Science published on
1 June type II diabetes: CDKN2A, IGF2BP2, HHEX, SLC30A8, GCKR
1 June type II diabetes: CDKAL1, CDKN2A, IGF2BP2, HHEX, SLC30A8
1 June type II diabetes: CDKAL1, CDKN2A, TCF7L2, SLC30A8, HHEX, FTO, PPARG, KCNJ11
8 Jun coronary heart disease: CDKN2A
8 Jun myocardial infarction: CDKN2A

American Journal Human Genetics published on
8 Mar progressive supranuclear palsy: MAPT, DDB2/ ACP2
7 May type II diabetes: TCF7L2

Molecular Psychiatry published earlier on bipolar disease and DGKH, a reminder not to forget the ~10 or so pooling studies, e.g. for RA describing HLA, PTPN22 + MAGI3, for asthma describing ATPAF1 + IL1RAPL2 or for lung cancer describing KLF6.

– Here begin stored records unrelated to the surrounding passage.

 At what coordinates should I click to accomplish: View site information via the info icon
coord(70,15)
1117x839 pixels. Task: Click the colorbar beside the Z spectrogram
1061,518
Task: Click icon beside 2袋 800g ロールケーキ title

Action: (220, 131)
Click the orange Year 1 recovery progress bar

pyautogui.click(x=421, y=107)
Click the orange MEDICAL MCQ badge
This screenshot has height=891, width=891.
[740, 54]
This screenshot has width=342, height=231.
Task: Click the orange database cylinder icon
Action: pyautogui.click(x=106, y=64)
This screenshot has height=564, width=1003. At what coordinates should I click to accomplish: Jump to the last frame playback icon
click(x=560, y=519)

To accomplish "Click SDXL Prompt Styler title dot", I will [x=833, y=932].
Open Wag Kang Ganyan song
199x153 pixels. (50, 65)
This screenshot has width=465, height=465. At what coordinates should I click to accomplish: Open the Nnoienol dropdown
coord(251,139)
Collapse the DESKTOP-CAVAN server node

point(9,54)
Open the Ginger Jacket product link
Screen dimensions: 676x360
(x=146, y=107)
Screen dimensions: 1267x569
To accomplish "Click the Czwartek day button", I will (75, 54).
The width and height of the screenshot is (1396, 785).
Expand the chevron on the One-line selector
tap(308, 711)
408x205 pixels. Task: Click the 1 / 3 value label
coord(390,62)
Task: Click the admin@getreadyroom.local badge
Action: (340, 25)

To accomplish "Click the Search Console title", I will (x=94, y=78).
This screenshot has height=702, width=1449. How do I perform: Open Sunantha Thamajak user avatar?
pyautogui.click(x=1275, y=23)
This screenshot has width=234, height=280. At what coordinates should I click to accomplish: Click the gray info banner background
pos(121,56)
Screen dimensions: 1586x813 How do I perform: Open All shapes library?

It will probably take a long time to figure out what this will mean for an individual. I expect genetics to be only useful if it will reveal targets for new drug treatment or if it will help to define subgroups that benefit from a dedicated treatment.

There is clearly a bias towards common results as all these studies relied more or less on the same SNP sets ;-) One of the master questions, however, are there any disease hubs? The Wellcome Trust Case Control Consortium already noticed

We observed association at many previously identified loci, and found compelling evidence that some loci confer risk for more than one of the diseases studied.

There might still be many artifacts as there are errors in assignment of SNPs as I showed here earlier. Only rheumatoid arthritis had sex specific effects which comes quite unexpected.

There could be also stratification effects introduced by the control population (will come back to that later). And of course, none of the papers showed the genetic architecture of a disease. Like the early expression experiments – these studies show only the top hits. This might be quite irrelevant as I expect mainly combinations of variations to be influential.

BTW, a disappointing situation as that there is virtually no contribution of German science. Yea, yea.

Addendum

15-6-07 The Lancet comments “Big step for science, small step for medicine”. I agree.